Please copy out each of the following records word for word, keeping every line as it stands.

════

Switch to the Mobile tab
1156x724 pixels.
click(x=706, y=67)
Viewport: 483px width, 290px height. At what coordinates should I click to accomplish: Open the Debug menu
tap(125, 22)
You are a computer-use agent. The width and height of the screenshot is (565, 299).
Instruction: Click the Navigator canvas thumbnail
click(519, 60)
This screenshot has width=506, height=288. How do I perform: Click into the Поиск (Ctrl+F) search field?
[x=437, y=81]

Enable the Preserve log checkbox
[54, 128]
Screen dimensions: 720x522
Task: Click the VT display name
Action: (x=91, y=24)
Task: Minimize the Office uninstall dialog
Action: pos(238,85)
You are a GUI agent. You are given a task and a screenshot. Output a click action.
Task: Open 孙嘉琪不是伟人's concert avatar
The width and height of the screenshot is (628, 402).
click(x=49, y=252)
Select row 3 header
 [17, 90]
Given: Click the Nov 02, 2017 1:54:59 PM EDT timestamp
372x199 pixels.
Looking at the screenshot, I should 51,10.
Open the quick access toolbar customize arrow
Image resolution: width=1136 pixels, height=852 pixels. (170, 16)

════

__SOLUTION FOR THIS TASK__
Switch to the Mobile tab
1156x724 pixels.
click(x=706, y=67)
Viewport: 483px width, 290px height. At what coordinates should I click to accomplish: Open the Debug menu
tap(125, 22)
You are a computer-use agent. The width and height of the screenshot is (565, 299).
Instruction: Click the Navigator canvas thumbnail
click(519, 60)
This screenshot has width=506, height=288. How do I perform: Click into the Поиск (Ctrl+F) search field?
[x=437, y=81]

Enable the Preserve log checkbox
[54, 128]
Screen dimensions: 720x522
Task: Click the VT display name
Action: (x=91, y=24)
Task: Minimize the Office uninstall dialog
Action: pos(238,85)
You are a GUI agent. You are given a task and a screenshot. Output a click action.
Task: Open 孙嘉琪不是伟人's concert avatar
The width and height of the screenshot is (628, 402).
click(x=49, y=252)
Select row 3 header
 [17, 90]
Given: Click the Nov 02, 2017 1:54:59 PM EDT timestamp
372x199 pixels.
Looking at the screenshot, I should 51,10.
Open the quick access toolbar customize arrow
Image resolution: width=1136 pixels, height=852 pixels. (170, 16)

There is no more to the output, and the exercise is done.